Top of Material to process

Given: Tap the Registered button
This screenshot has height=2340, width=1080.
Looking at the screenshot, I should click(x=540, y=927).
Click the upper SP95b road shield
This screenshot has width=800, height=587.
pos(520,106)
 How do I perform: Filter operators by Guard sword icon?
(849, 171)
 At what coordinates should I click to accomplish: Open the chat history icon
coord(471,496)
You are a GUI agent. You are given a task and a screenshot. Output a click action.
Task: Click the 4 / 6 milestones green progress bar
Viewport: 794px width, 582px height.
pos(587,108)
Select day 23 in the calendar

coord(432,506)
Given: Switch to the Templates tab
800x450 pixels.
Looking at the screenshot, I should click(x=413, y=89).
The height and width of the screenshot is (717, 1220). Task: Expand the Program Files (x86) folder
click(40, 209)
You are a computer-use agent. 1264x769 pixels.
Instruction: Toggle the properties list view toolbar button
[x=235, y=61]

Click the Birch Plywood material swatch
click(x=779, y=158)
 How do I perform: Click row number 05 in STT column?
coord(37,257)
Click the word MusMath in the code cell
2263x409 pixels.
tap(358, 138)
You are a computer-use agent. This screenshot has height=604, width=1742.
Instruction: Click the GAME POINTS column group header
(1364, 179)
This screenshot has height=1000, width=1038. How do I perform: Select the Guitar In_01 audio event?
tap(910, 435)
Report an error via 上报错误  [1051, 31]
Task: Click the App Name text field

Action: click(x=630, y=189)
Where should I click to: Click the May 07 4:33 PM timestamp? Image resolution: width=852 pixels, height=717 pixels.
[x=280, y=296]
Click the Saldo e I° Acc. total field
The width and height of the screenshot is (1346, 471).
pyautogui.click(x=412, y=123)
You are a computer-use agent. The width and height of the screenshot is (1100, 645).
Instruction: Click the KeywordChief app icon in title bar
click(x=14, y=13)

Bottom of Material to process

» What you will do:
Output the material above exactly, but only from the line that carries "Click the upper SP95b road shield" through the line that carries "Task: Click the 4".

» Answer section:
Click the upper SP95b road shield
This screenshot has width=800, height=587.
pos(520,106)
 How do I perform: Filter operators by Guard sword icon?
(849, 171)
 At what coordinates should I click to accomplish: Open the chat history icon
coord(471,496)
You are a GUI agent. You are given a task and a screenshot. Output a click action.
Task: Click the 4 / 6 milestones green progress bar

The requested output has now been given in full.